I've started cutting up my SVG-CSS-integration branch and submitting pieces for review. One part that's in the process of landing is infrastructure for tracking which element is associated with a given ID. This is important in SVG; if, say, an SVG <use> element references URI "#foo", it will need to be updated every time the canonical "element with ID 'foo'" changes, and currently we fail to do that. For example, that would happen if an element with id='foo' is inserted into the document before the element that is currently the canonical 'foo' element, or if the element with id='foo' gets its ID changed to 'bar', or if the element with id='foo' is removed from the document, or if an element earlier in the document gets its 'id' set to 'foo', etc. This isn't actually that hard, since to make getElementById fast we already have a table that maps IDs to elements, so we just need to extend that so if an entry for a given ID changes, we notify observers associated with that ID. However, when I implemented this I discovered that we actually have three implementations of getElementById! One is in nsHTMLDocument (used for HTML/XHTML documents), and is reasonably clean and does what you expect. One is in nsXMLDocument, and is completely stupid and uses no hashtable at all. The other is in nsXULDocument, and is rather insane. It uses its own very ugly hashtable-ish structure and stores not only elements by 'id', but also elements by 'ref'. So in preliminary patches, which I actually landed today, I hoist the good implementation of getElementById from nsHTMLDocument to nsDocument and get rid of the dumb one in nsXMLDocument. I also force nsXULDocument to use the shared table for elements indexed by 'id', and give it a separate table of elements indexed by 'ref' so that getElementById can continue to do its crazy thing for XUL documents. Maybe one day we can get rid of that. Anyway, at least things are getting better.
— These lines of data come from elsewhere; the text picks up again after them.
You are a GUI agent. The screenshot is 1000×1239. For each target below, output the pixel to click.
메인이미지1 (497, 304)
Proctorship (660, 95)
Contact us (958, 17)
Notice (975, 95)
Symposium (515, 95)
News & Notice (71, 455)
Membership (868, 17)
In the last couple of days I decided to implement white-space:pre-line since it's one of the last bits of CSS 2.1 we don't implement and it's easy to do on top of the improved text subsystem we have in 1.9. The patch for that is up for review too.
I'd quite like to implement text-overflow, but it turns out to be complicated to spec --- there's a reason why it's not in the CSS3 Text draft :-). There are several incompatibilities in the way browsers have implemented it today; for example, only IE7 makes an attempt to handle bidi in a reasonable way. There are several other issues that need to be tested and resolved. The bug contains gory details.
Comments
Are there plans to support @font-face ?
However, did you know there's a bug related to using a maximized windows (on Windows XP, Firefox 3)? If you switch to a maximized window and then revert to non-maximized window, the scroll bars vanish and the end of the page can't be read. Changing the size of the window at all brings back the scroll bar.
It's not my extensions, I got the same behavior using Safe Mode Firefox.
B.J.
What we actually want to do is change xul templates to store identifiers in the ref attribute rather than the id attribute, then we can make the xul id attribute a true xmlid type.
Paul: no, that is a separate issue. Is there a bug on that? As far as I can tell from the code, it's intentional that generated content cannot be selected and it would be simpler if we allowed it to be selected...
Neil: I didn't test the Thunderbird account manager but the code still supports returning all elements with a given ID. I don't know if there's a mochitest for it.
However, the workaround for it was always to add margin-top:-1em; Now a lot of sites are going to break. Is there a mozilla-endorsed way to support workarounds for older browser CSS bugs?